There's no better alternative to accelerating and broadening China's evolution as a high-tech powerhouse, development experts agree. And indications are this is precisely the pivot Xi and Premier Li Qiang are trying to make as 2024 unfolds.

Li Qiang and Xi Jinping in a file photo. Image: Twitter / Screengrab

At last month's NPC, Xi's party said“It's imperative to boost the endeavors to modernize the industrial system and accelerate the development of new productive forces.”

State news agency Xinhua says the priority is“spurring revival of northeast China” and promoting“green productive forces” across the nation. And making China a dominant innovator in semiconductors, electric-vehicle supply chains, renewable energy, advanced infrastructure, aviation and artificial intelligence.

Justin Yifu Lin, a former World Bank chief economist, argues that China“has enough room for elevation of technological innovation, industrial upgrade and productivity level.” He cites the nation's high savings rate, abundant investment resources and government commitment to economic development.

China, Lin says, has certain advantages that often get lost in worries about current economic challenges. As a major developing economy, Lin notes, China is“still in a process of industrial upgrade and still faces a big gap with developed countries, but this creates a latecomer's advantage.”

During this catch-up stage, other economies including Japan, South Korea and Germany achieved a growth rate of 8% or above. If they can achieve that, China also has the potential to achieve it, Lin says.

China“has another advantage in the new economy, represented by artificial intelligence and digital economy. China is placed at the same start line as those developed countries, but it has demonstrated a significant advantage in tech innovation involving the new economy ,” Lin argues.
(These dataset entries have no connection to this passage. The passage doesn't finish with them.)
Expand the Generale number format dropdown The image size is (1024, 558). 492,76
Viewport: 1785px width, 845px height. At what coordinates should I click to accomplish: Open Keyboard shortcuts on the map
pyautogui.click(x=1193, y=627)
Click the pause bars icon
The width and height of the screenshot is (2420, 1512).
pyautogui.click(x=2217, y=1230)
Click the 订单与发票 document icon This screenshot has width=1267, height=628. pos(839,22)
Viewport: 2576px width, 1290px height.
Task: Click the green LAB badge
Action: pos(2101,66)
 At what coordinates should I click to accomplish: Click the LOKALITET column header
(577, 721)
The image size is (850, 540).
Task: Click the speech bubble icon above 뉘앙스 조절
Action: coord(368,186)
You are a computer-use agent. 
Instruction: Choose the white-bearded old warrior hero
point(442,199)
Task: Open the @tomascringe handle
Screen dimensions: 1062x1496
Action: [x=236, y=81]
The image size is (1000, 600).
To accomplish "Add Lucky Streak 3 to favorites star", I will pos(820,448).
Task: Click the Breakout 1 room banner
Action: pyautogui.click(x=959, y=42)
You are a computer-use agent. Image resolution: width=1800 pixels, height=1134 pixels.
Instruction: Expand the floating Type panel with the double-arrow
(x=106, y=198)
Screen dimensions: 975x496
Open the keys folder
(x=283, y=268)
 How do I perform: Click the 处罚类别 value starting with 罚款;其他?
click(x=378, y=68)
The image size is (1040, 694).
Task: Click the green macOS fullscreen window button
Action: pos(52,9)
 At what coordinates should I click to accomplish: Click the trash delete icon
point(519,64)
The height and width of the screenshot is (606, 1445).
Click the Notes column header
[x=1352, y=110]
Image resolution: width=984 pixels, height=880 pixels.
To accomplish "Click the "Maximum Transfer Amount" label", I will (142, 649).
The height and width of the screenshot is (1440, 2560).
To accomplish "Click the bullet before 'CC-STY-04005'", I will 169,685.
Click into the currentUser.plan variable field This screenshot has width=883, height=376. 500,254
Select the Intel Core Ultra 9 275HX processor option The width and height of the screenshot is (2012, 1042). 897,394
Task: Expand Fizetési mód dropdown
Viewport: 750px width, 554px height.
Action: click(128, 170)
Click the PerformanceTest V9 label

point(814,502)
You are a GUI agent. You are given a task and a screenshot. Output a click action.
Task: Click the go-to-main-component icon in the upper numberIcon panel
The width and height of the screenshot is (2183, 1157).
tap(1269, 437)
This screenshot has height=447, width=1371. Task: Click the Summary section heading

Lin also highlights China's“abundant human capital” and its massive scale. It means that any technological innovation or new product development“can swiftly enter the domestic market and benefit from economies of scale. Even when competing with developed countries, China can surpass them in economies of scale thanks to its enormous domestic market size.”

Also, China has, in Lin's view,“the best industrial supporting capability of almost any economy globally.”